According to a study conducted by the Chinese Academy of Social Sciences, China's urbanization is expected to reach 75 percent by about 2040, which means that more than 14 million people will move to cities every year over the next 30 years.
"The real estate sector will have a lot of opportunities for development during the next 30 years of further urbanziation," says Chen Huai, director of the Institute of Urban-Rural Development of China.
Dong from Insight Investment says that the Chinese realty market is quite comprehensive but complicated and full of opportunities and challenges. "It is definitely not a dying market or a bursting bubble."
Challenges ahead
After decades of high-speed development, the property sector is now transforming to a higher-level market-oriented economy. This process will lead to structural adjustments in all Chinese cities as well as further market liberalization, says Chen from the Institute of Urban-Rural Development of China.
"The Chinese realty industry entered the third level of market development with property rights, but skipped the process of marketing production factors including land and capital," Chen says, adding that a more liberalized realty market can exert a bigger influence.
According to Chen, most developers in China are concerned about the current controls on the sector. Of the 297 major Chinese cities, only about 40 have restrictions on property purchase, or in other words 17 percent of the total market.

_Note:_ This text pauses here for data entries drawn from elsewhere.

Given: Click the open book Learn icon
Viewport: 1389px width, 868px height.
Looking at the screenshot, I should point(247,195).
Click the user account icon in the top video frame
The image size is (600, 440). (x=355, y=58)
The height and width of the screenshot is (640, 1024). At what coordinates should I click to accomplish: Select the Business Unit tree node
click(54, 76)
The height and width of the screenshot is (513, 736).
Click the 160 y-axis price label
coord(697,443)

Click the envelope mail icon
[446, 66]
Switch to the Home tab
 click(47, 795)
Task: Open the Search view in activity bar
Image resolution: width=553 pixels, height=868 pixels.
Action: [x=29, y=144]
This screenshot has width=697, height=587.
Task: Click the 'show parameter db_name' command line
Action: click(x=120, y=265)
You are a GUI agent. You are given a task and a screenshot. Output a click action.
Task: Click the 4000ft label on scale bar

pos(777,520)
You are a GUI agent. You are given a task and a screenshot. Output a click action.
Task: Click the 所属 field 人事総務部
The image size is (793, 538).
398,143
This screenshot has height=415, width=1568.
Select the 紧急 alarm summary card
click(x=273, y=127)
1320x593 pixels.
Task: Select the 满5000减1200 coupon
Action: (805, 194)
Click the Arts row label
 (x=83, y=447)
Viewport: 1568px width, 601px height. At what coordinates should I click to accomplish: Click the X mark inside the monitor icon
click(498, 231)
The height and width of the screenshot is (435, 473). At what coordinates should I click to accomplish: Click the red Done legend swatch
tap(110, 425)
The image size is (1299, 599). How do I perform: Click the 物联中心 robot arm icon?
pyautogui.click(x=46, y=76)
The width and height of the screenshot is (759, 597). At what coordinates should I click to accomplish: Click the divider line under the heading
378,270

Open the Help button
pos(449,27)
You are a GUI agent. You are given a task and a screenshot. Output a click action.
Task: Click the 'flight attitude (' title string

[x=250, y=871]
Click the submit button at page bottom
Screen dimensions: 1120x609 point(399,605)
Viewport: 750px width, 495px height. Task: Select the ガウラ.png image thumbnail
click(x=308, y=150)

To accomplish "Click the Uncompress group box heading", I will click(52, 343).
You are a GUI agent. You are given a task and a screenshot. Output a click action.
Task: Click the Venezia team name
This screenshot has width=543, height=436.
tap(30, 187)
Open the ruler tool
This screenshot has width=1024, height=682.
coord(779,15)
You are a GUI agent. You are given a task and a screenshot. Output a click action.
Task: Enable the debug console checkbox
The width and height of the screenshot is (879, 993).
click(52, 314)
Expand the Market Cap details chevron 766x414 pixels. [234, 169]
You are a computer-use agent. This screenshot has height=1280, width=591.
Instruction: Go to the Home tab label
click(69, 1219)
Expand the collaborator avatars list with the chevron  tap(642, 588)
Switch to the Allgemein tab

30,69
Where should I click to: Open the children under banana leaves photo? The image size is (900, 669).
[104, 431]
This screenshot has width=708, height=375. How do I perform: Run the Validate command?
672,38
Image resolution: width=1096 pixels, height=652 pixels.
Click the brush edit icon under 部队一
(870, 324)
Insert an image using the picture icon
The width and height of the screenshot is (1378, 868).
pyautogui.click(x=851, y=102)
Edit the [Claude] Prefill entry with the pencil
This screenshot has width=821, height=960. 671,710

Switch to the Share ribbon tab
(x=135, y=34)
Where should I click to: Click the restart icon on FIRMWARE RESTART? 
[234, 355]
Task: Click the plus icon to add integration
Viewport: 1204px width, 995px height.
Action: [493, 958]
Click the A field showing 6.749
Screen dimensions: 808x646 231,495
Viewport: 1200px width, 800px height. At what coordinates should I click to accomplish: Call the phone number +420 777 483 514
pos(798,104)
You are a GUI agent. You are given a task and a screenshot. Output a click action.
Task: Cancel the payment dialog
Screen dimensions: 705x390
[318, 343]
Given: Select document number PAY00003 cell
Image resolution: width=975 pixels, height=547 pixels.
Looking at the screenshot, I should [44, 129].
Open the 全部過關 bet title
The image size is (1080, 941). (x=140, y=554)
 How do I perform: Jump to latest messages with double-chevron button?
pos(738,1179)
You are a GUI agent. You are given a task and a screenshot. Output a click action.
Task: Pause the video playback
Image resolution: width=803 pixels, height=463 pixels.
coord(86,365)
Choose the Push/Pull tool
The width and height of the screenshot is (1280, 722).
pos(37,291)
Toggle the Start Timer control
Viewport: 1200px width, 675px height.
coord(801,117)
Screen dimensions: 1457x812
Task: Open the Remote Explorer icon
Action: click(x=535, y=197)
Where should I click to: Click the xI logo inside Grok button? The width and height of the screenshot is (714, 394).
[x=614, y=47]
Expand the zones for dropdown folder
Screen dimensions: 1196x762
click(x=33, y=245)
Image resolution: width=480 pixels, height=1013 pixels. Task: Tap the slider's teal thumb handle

"Developers hoping to make big profits from the third or fourth home buys by wealthy families in smaller Chinese cities are unrealistic," he says, adding that the second and third decades of Chinese urbanization should focus more on developing the second and third-tier cities. "As long as China does not have the urban development structure of mega, medium and small cities, the housing price bubbles in the major cities will not be solved without government restrictions."
Other than the 14 million people migrating to Chinese cities every year, the growth of the middle class is another force that is of immense cheer to the property sector.
Audrey Kaplan, senior portfolio manager at Federated Investors Inc, a US-based financial services company, said in a recent article that the upper-mid to high-end level of the Chinese housing market, where demand is soaring along with the Chinese middle class, is projected to add 250 million households over the next eight years. "That is equivalent to 750 million people, or roughly 2.5 times larger than the entire US population. And these households don't just want homes. They want cars, clothes and other goodies too," she says.
"Residential development should not only focus on the quantity but also on the quality of supply," says Dong from Insight Investment. "Developers and local governments should pay more attention on how to improve the overall living environment with more public schools, hospitals, public transport and other facilities in local communities."